INFORMATION PROVIDED Start Marker

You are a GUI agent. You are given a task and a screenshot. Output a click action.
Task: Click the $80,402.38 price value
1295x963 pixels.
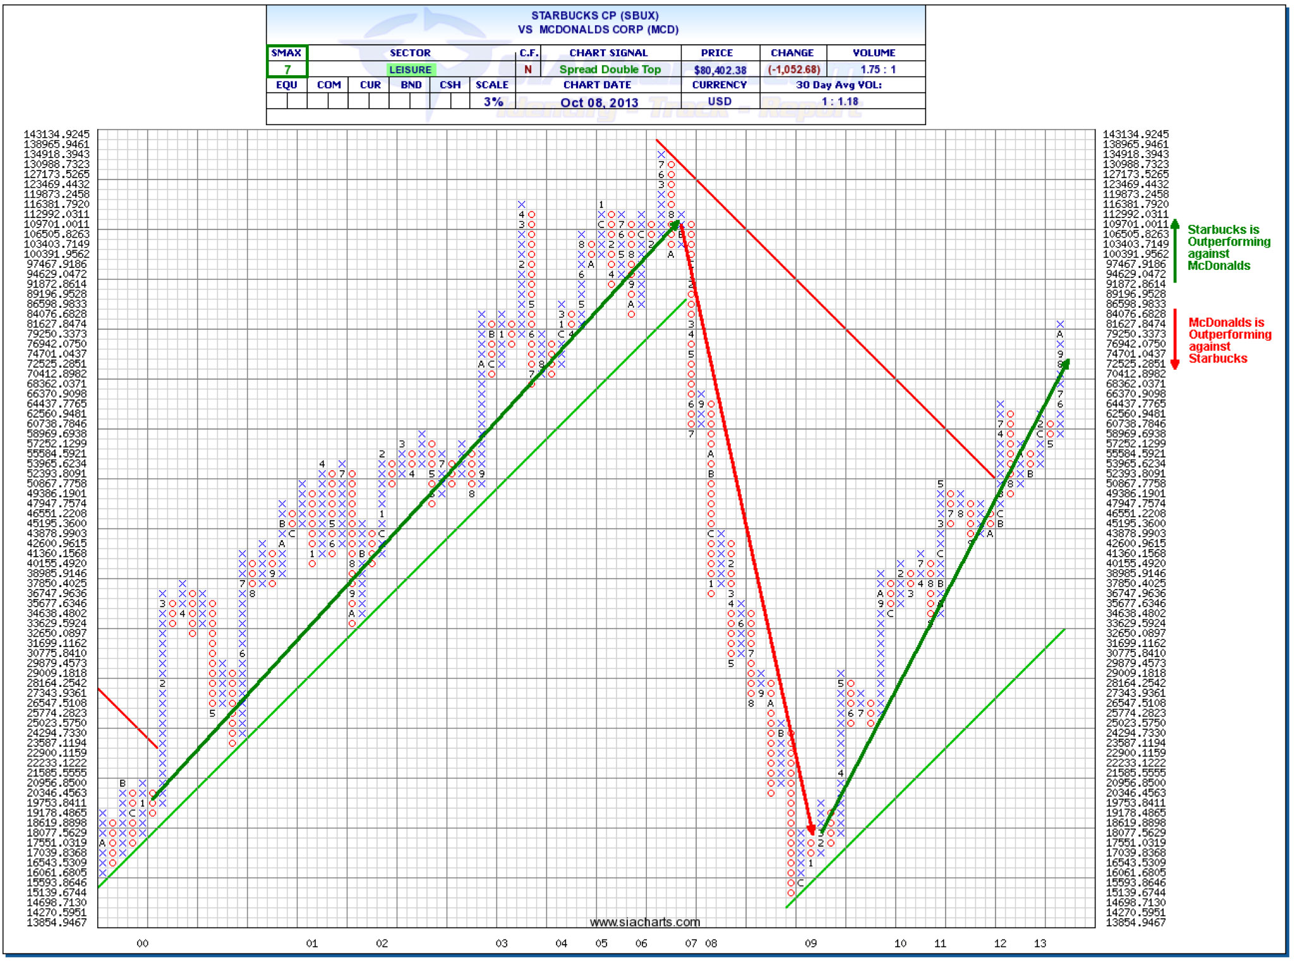(720, 70)
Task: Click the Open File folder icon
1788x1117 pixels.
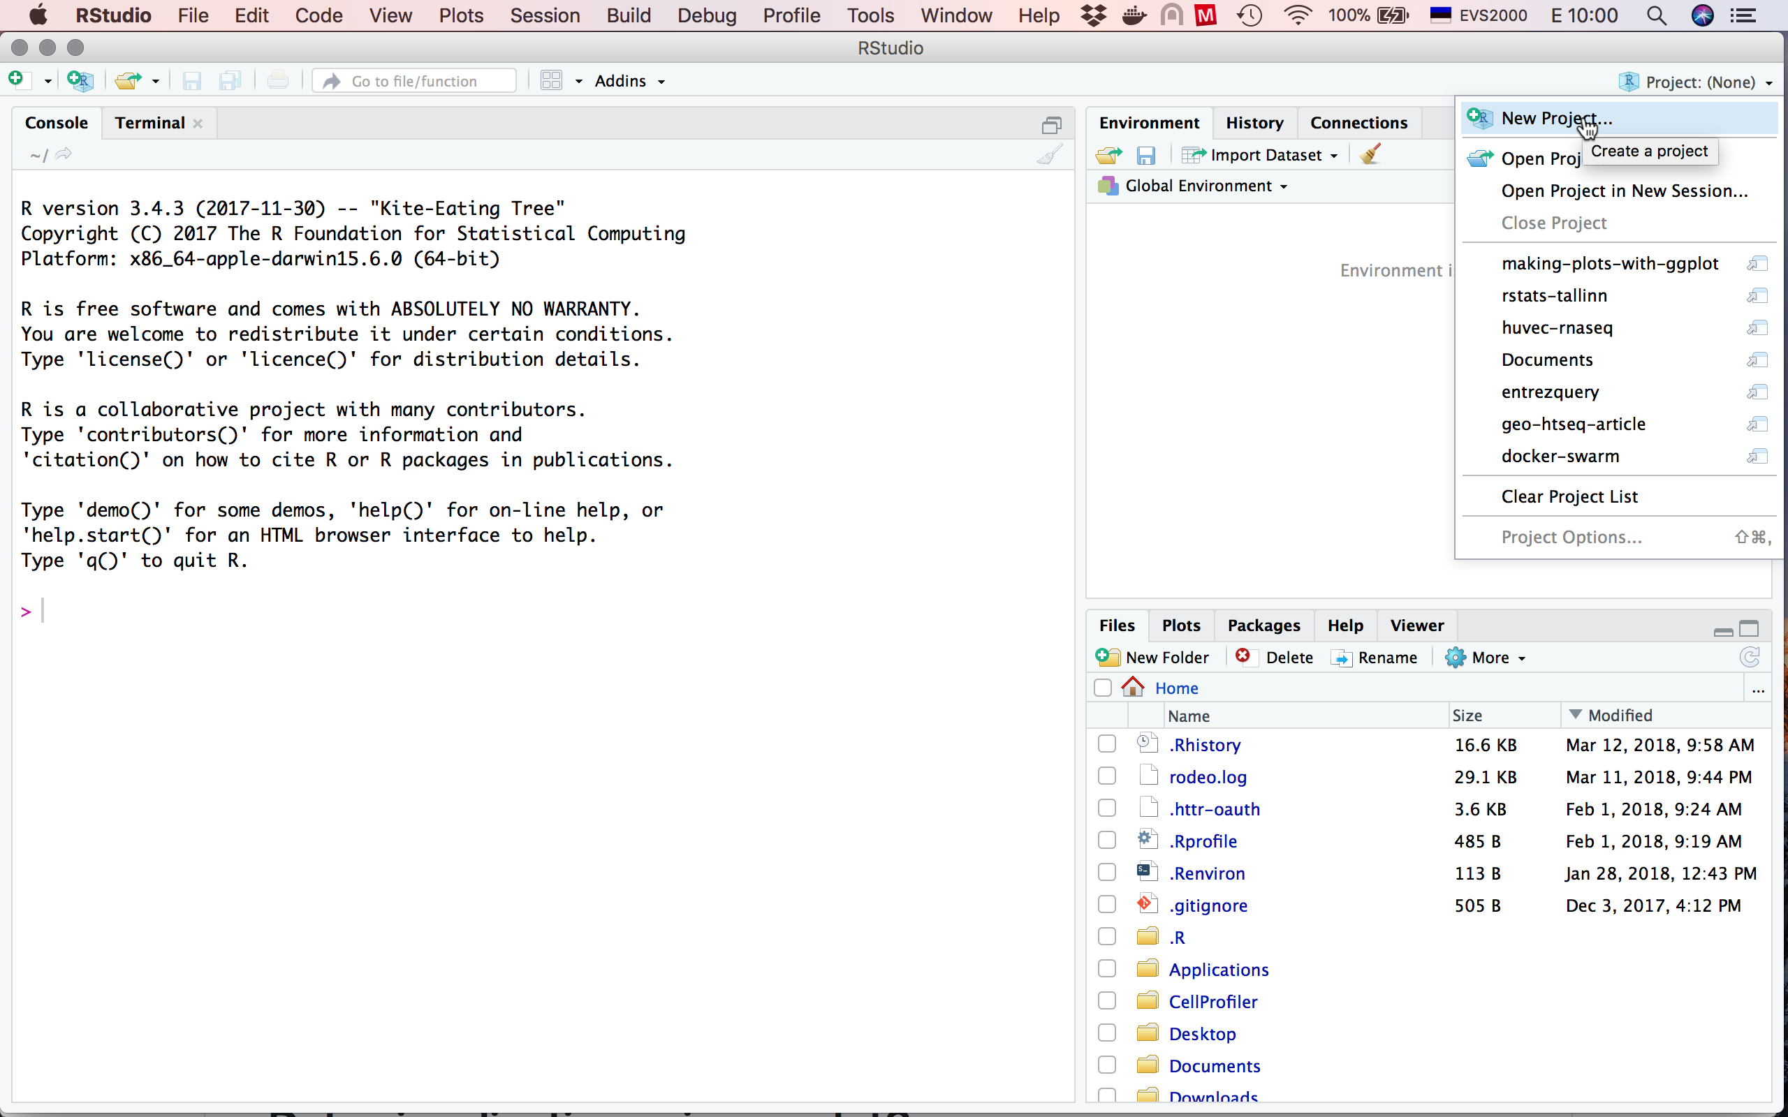Action: tap(129, 80)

INFORMATION PROVIDED End Marker

PROBLEM DETAILS: A complete and exact copy of the records is required. Exclude the pictures.

WRITTEN SOLUTION:
You are a GUI agent. You are given a task and a screenshot. Output a click action.
Task: Click the $80,402.38 price value
1295x963 pixels.
(720, 70)
Task: Click the Open File folder icon
1788x1117 pixels.
Action: tap(129, 80)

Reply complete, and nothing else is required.